Dalam aksi tersebut warga dipertemukan dengan komisi 1 dan komisi 4 DPRD Sukoharjo. Sementara itu kalangan DPRD Sukoharjo akhirnya memutuskan peninjauan kembali terhadap perizinan yang diterbitkan KPPT terhadap PT PPI. Hal tersebut diputuskan setelah dilakukan dengar pendapat antara DPRD, warga Bakaran Genengsari, kalangan eksekutif dan pihak PT PPI. Dari pengakuan warga mereka mengaku menderita selama 7 bulan lebih akibat polusi dari pabrik triplek tersebut. Meski telah melaporkan hal tersebut kepada berbagai pihak hingga saat ini tidak mendapatkan respon.
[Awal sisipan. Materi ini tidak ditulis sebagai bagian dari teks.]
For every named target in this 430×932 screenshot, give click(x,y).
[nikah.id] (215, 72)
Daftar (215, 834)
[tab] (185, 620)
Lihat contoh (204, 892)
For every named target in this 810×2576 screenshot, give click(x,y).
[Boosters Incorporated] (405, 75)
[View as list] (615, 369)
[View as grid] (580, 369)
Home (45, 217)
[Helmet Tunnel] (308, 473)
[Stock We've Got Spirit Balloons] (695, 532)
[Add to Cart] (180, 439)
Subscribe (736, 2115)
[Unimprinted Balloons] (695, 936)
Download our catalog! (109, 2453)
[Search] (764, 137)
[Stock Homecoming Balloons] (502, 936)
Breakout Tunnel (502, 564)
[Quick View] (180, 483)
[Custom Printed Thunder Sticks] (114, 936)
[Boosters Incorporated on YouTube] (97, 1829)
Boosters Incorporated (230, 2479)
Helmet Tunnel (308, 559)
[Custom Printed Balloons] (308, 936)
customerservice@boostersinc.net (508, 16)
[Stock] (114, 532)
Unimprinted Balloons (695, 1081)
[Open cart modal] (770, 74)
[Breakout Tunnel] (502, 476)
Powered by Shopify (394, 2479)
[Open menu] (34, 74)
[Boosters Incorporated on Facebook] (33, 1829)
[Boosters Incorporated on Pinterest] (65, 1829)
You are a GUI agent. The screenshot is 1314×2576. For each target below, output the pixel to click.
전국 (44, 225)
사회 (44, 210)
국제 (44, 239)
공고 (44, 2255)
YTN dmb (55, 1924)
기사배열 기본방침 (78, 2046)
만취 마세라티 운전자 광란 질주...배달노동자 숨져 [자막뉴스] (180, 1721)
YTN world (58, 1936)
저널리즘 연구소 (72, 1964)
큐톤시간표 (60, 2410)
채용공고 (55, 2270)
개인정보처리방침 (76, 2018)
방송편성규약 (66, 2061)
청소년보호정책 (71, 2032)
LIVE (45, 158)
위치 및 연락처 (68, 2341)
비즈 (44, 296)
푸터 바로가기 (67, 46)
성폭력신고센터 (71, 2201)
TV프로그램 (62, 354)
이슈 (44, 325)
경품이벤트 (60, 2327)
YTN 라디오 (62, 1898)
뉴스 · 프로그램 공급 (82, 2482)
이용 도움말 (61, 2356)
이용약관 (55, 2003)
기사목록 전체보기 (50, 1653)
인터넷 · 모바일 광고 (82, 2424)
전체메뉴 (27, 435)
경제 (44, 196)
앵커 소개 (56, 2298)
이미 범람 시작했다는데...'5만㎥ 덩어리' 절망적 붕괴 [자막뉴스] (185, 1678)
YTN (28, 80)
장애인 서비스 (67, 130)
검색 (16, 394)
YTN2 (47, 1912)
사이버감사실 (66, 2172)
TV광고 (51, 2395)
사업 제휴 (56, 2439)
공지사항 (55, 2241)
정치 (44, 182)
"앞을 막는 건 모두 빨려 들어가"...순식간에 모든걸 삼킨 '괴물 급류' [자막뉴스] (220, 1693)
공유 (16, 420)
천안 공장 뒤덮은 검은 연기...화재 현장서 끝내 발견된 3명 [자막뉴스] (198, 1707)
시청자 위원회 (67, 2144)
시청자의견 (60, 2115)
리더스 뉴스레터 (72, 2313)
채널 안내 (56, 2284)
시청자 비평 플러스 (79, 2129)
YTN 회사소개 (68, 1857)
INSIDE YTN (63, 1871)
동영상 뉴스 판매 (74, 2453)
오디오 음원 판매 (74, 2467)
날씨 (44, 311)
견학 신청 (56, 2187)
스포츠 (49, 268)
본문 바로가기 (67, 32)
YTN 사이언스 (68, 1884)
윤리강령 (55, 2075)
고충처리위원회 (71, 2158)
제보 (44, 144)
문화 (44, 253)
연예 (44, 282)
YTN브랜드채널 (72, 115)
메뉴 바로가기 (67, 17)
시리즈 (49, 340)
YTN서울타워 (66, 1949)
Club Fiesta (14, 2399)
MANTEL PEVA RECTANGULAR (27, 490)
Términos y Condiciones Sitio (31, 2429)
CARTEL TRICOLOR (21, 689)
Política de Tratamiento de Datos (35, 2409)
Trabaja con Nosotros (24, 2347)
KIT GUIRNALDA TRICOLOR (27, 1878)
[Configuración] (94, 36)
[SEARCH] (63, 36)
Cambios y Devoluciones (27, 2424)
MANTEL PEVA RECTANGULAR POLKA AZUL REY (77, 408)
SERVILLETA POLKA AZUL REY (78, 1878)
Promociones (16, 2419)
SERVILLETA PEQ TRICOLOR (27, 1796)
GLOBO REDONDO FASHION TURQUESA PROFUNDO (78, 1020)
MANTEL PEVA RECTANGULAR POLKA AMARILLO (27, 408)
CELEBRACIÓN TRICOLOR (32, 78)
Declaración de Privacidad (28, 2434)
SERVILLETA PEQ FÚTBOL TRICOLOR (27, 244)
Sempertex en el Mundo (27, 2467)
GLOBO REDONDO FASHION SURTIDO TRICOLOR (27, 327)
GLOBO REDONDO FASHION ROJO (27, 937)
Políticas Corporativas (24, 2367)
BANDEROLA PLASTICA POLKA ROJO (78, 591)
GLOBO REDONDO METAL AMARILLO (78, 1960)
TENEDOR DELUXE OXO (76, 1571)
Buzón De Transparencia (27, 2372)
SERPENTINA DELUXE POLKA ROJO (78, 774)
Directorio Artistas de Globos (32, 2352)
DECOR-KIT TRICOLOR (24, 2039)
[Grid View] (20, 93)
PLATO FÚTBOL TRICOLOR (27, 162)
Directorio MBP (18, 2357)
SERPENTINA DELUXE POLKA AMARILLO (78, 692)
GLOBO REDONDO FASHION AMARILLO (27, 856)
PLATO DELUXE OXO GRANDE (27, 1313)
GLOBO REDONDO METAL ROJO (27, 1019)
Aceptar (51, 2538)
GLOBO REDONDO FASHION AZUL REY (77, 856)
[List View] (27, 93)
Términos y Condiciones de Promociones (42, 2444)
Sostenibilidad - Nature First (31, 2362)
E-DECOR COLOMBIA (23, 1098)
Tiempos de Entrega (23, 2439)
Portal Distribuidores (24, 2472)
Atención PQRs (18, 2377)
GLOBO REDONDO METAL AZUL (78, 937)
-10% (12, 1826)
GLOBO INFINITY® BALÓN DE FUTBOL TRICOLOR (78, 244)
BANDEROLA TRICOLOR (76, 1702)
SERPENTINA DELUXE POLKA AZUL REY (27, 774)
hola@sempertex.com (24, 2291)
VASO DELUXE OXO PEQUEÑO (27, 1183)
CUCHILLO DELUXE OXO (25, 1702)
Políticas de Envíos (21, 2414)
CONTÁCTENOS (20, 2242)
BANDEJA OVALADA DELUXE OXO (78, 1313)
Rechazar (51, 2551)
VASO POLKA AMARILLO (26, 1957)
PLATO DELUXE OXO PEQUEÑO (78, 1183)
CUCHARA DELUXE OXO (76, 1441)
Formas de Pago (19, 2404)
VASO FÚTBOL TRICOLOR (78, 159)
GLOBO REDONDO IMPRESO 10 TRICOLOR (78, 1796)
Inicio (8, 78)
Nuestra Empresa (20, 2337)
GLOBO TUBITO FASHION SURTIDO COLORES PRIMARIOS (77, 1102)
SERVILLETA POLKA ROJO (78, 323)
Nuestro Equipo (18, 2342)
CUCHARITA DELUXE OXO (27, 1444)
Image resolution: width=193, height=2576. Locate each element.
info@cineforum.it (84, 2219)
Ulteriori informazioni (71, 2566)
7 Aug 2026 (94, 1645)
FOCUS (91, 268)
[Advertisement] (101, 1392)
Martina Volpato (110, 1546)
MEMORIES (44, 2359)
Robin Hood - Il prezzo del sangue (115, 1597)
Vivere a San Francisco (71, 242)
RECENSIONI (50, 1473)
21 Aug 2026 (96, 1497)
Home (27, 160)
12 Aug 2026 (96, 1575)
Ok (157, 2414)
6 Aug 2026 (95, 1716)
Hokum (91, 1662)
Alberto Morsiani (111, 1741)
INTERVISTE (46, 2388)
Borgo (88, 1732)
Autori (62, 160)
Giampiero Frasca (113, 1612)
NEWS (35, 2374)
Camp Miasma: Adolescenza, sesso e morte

Menurut pengakuan Kepala Sekolah SMP Polokarto, Sutarno akibat polusi tersebut beberapa siswa SMP 4 Polokarto harus ketinggalan pelajaran. Pasalnya saat debu partikel limbah terbawa angin mengenai sekolah maka kegiatan belajar mengajar terpaksa berhenti. Ia mengaku PT PPI beberapa kali mendatangi sekolahnya untuk menawarkan perdamaian. Antara lain memasang AC di ruang kelas membantu dana perpustakaan hingga menawarkan pengeras suara ditiap kelas untuk mengurangi kebisingan. Bahkan ia juga mengaku dari PT PPI pernah menawarkan sejumlah uang kepadanya. Namun demikian Sutarno mengaku hal tersebut bukan merupakan solusi. Sementara dari warga juga mengaku tidak pernah menandatangani surat izin HO. Warga juga mengaku tidak ada kepedulian pabrik terhadap warga sekitar. Namun demikian pabrik tersebut tetap saja beroperasi. Warga mengiginkan agar pabrik tersebut ditutup karena belum mendapatkan persetujuan warga. Sementara itu dari PT PPI menanggapi hal tersebut akibat dioperasikannya mesin baru pembuat triplek ditempat tersebut.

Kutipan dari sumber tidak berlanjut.